About 1 in 8 American men will be diagnosed with prostate cancer during his lifetime. The specialists at
Aurora BayCare Urological Surgeons want to help men in northeastern Wisconsin and Michigan’s Upper Peninsula beat those odds.
Since June is National Men’s Health Month, it’s the perfect time to remind guys to not gamble with their prostate health.
The prostate is about the size of a walnut. It is just below the bladder and in front of the rectum. It surrounds part of the urethra, which empties urine from the bladder. The prostate gland makes fluid that is part of semen.
Prostate cancer affects the tissues of the prostate gland. It usually grows slowly.
“Prostate cancer typically can be found in men over age 50,” Windsor says. “There are two types of tests that are used to screen for prostate cancer – a digital rectal exam and a blood test, which looks for a prostate specific antigen or PSA. These tests help determine who needs further testing, such as a prostate biopsy. Both a rectal exam and PSA test should be routinely performed on men ages 50 to 75.”
Prostate cancer is the most common non-skin cancer in America. In 2022, approximately 268,490 new cases of prostate cancer will be reported, according to The American Cancer Society.
Approximately 34,500 of those cases will result in death.
Statistics such as these help highlight the importance of screening and early detection, Piotrowski says.
“The challenge with prostate cancer is that there aren’t any early symptoms,” he says. “With advanced prostate cancer, there are clear symptoms – blood in the urine, a weak flow, trouble urinating and difficulty in completely emptying the bladder. However, it may be too late to cure prostate cancer if men wait for advanced symptoms to present.
“The good news is that prostate cancer is highly treatable when found early. We’re talking about a 90 to 95 percent chance of being cured. That’s why we advocate so passionately for age-appropriate screening and early detection.”
Treatment options for prostate cancer
Treatment options for prostate cancer vary depending on the cancer’s progression. Treatment options include but are not limited to:
- Radiation therapy
- Hormone therapy
- Active surveillance (waiting and keeping an eye on health conditions)
“The best way to be proactive about prostate health is to talk with your doctor about your risk factors, if any, and discuss whether you need screening tests,” Windsor says. “Take control of your prostate health today.”

▶ Listed entries:

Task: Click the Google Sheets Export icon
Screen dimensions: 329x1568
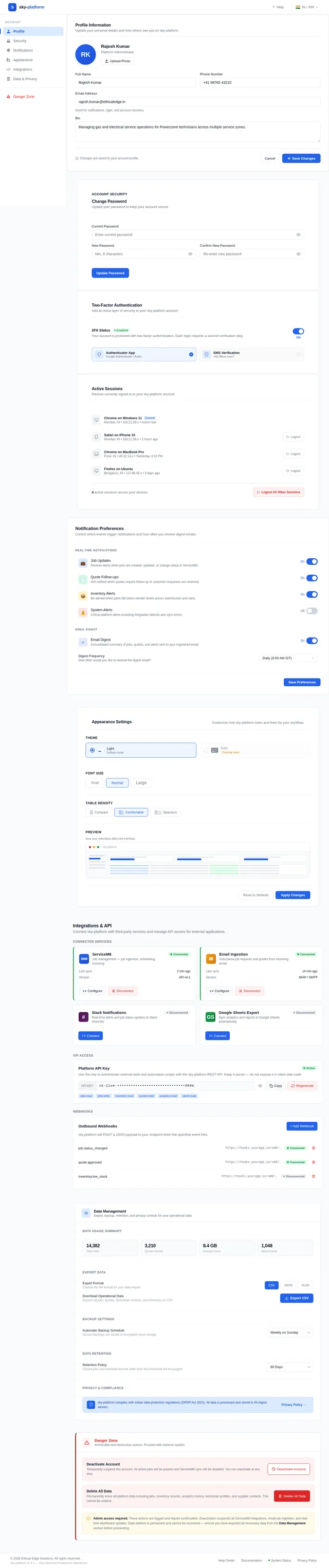Action: click(210, 1016)
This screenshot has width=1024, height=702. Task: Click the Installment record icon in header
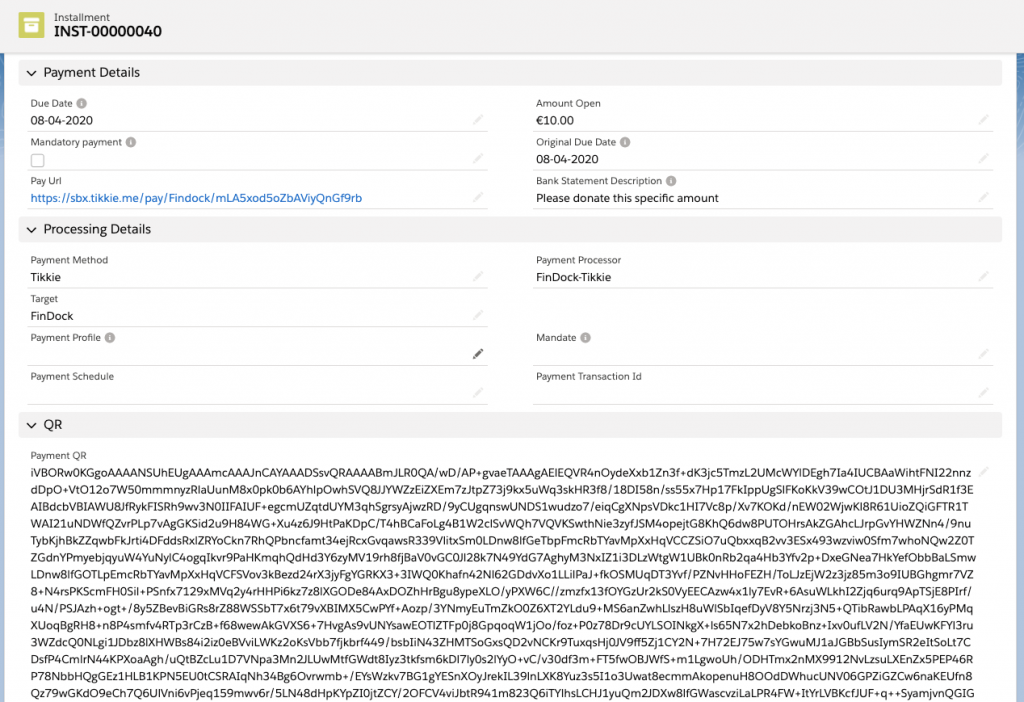[x=32, y=25]
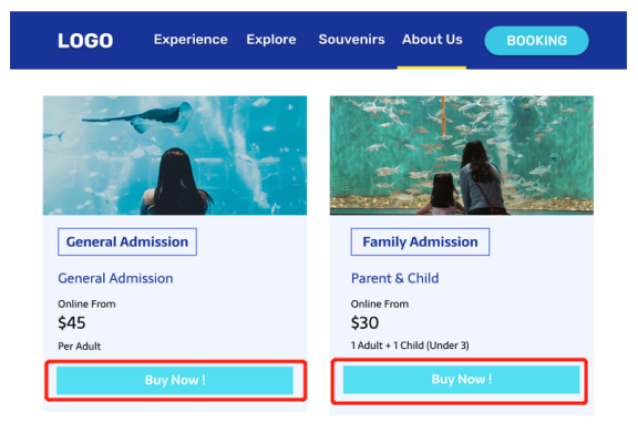Select the 1 Adult + 1 Child label

(410, 346)
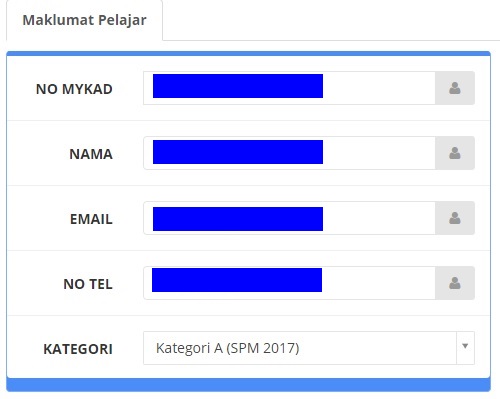Viewport: 500px width, 399px height.
Task: Click the KATEGORI dropdown arrow
Action: (x=465, y=347)
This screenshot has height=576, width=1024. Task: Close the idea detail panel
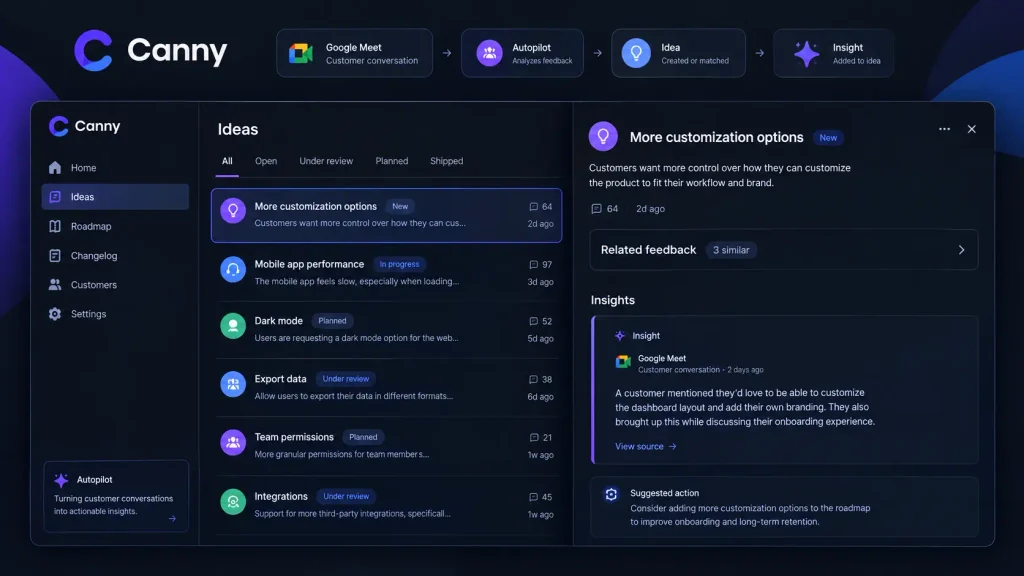point(972,129)
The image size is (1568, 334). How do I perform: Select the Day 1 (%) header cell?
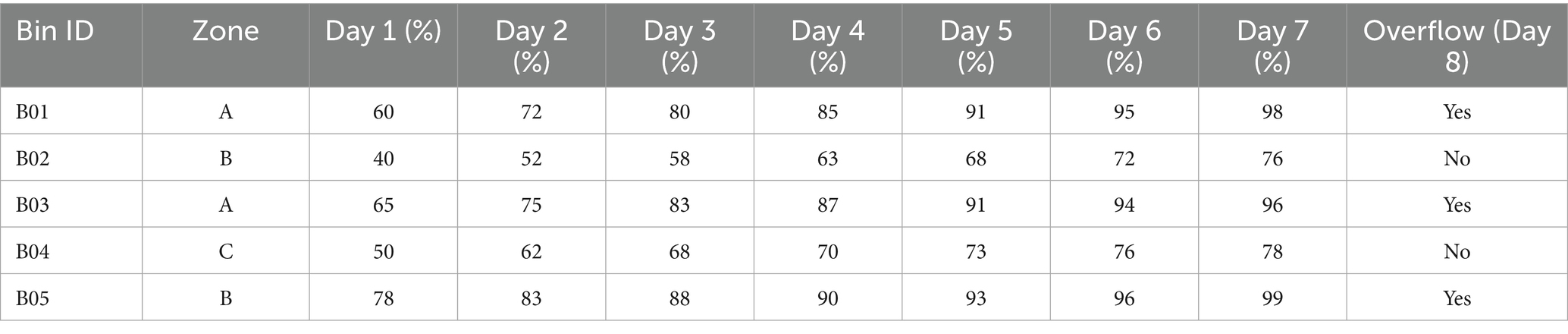383,32
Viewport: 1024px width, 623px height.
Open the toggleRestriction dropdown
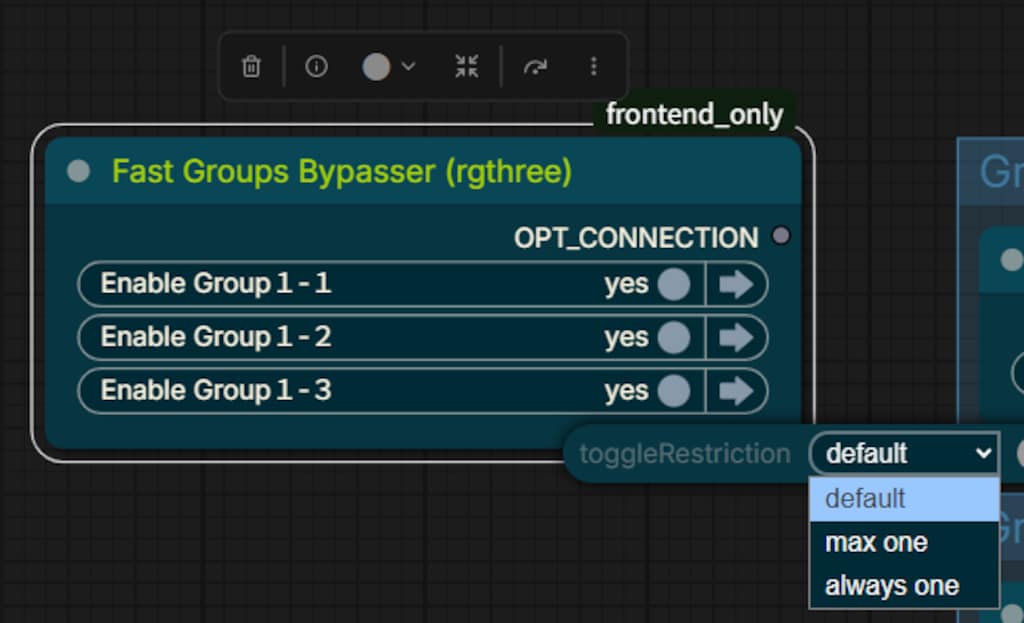click(904, 453)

▶ Your task:
Answer these questions from the prostate cancer article.
(a) What is the prostate compared to in size?
(b) About how many new cases of prostate cancer were expected to be reported in 2022?
(c) What chance of being cured is given for prostate cancer found early?

▶ Answer box:
(a) A walnut.
(b) Approximately 268,490.
(c) A 90 to 95 percent chance.